Exercise requirements ▸
[A] Using the forum thread on the softcore Lennard-Jones force, answer each question on its own line, marked the same way.
(i) What form do the CustomNonbondedForce terms encode?
(ii) What default value is given for softcore_alpha?
(iii) Which attribute setting does the final comment suspect of triggering the recomputation of the long-range correction?
[B] Write the next part of the forum thread on the softcore Lennard-Jones force, starting after its last comment.

Provided passage ▸
━━━━━━
Closed jchodera closed 4 years ago
For reference, the CustomNonbondedForce
terms look like this, and encode a softcore Lennard-Jones form:
<Force cutoff="1" energy="U_sterics;U_sterics = (lambda_sterics^softcore_a)*4*epsilon*x*(x-1.0); x = (sigma/reff_sterics)^6;reff_sterics = sigma*((softcore_alpha*(1.0-lambda_sterics)^softcore_b + (r/sigma)^softcore_c))^(1/softcore_c);epsilon = sqrt(epsilon1*epsilon2);sigma = 0.5*(sigma1 + sigma2);" forceGroup="0" method="2" switchingDistance="-1" type="CustomNonbondedForce" useLongRangeCorrection="1" useSwitchingFunction="0" version="2">
with parameters
<Parameter default=".5" name="softcore_alpha"/>
<Parameter default="0" name="softcore_beta"/>
<Parameter default="1" name="softcore_a"/>
<Parameter default="1" name="softcore_b"/>
<Parameter default="6" name="softcore_c"/>
<Parameter default="1" name="softcore_d"/>
<Parameter default="1" name="softcore_e"/>
<Parameter default="2" name="softcore_f"/>
Oh, I wonder if it's triggering the recomputation of the long-range correction since we have
useLongRangeCorrection="1"
━━━━━━
Source data ▸
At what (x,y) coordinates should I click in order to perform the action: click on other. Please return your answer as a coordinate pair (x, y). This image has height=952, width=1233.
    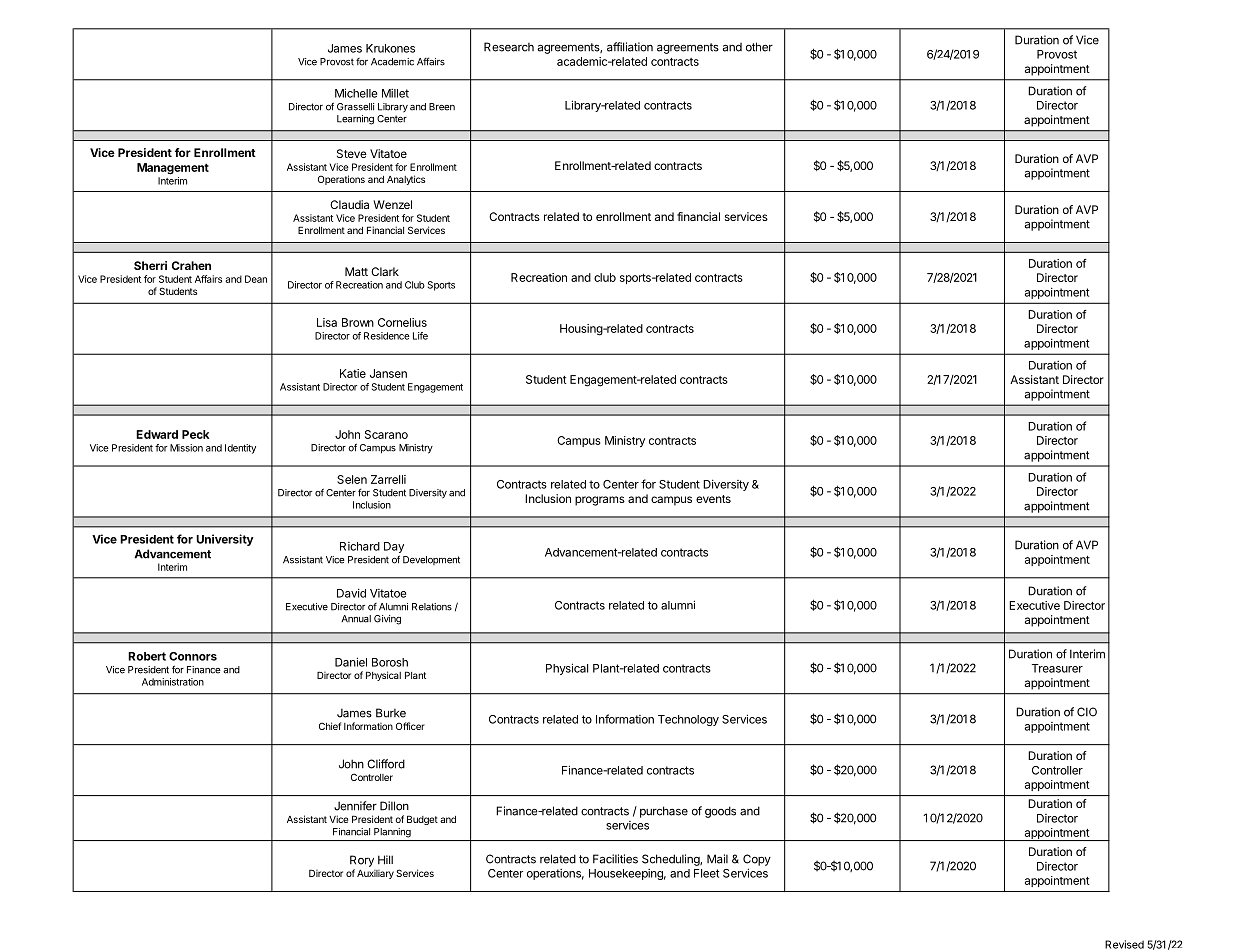
    Looking at the image, I should click on (759, 47).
━━━━━━
Task-by-task results ▸
[A]
(i) A softcore Lennard-Jones form.
(ii) .5
(iii) useLongRangeCorrection="1"

[B]
Yep, that was it. If I disable the long-range correction, the slowdown disappears:
95 : -319322.814 kJ/mol : 6.023 ms : lambda_sterics 1.00000000 lambda_electrostatics 0.04000000
96 : -319333.910 kJ/mol : 5.260 ms : lambda_sterics 1.00000000 lambda_electrostatics 0.03000000
97 : -319281.300 kJ/mol : 5.613 ms : lambda_sterics 1.00000000 lambda_electrostatics 0.02000000
98 : -319159.651 kJ/mol : 5.294 ms : lambda_sterics 1.00000000 lambda_electrostatics 0.01000000
99 : -319073.257 kJ/mol : 5.943 ms : lambda_sterics 1.00000000 lambda_electrostatics 0.00000000
100 : -319113.388 kJ/mol : 5.278 ms : lambda_sterics 0.99333333 lambda_electrostatics 0.00000000
101 : -319241.998 kJ/mol : 5.103 ms : lambda_sterics 0.98666667 lambda_electrostatics 0.00000000
102 : -319294.918 kJ/mol : 5.242 ms : lambda_sterics 0.98000000 lambda_electrostatics 0.00000000
103 : -319195.520 kJ/mol : 5.151 ms : lambda_sterics 0.97333333 lambda_electrostatics 0.00000000
104 : -319047.499 kJ/mol : 5.550 ms : lambda_sterics 0.96666667 lambda_electrostatics 0.00000000
105 : -318959.133 kJ/mol : 5.091 ms : lambda_sterics 0.96000000 lambda_electrostatics 0.00000000
@peastman : Under what conditions are dispersion coefficients recomputed for NonbondedForce
? Is it only if the Lennard-Jones parameters are updated, or is it every time updateParametrsInContext
is called?
It looks like this line might mean that this is done every time updateParametersInContext()
is called for NonbondedForce
.
I realize we may be running into this issue in our protons
constant-pH and saltswap
codes, where we make heavy use of updateParametersInContext()
to change protonation states or mutate waters into ions, and I'm wondering how much of a slowdown this causes and what strategies we might use there to get around it.
It looks like NonbondedForce
updates the long-range dispersion correction every time the updateParametersInContext
is called using a CPU implementation, and CustomNonbondedForce
uses a similar CPU implementation that involves numerical integration.
It looks like the NonbondedForce.calcDispersionCorrection()
is quite fast, however. Using the latest OpenMM, calling NonbondedForce.updateParametersInContext()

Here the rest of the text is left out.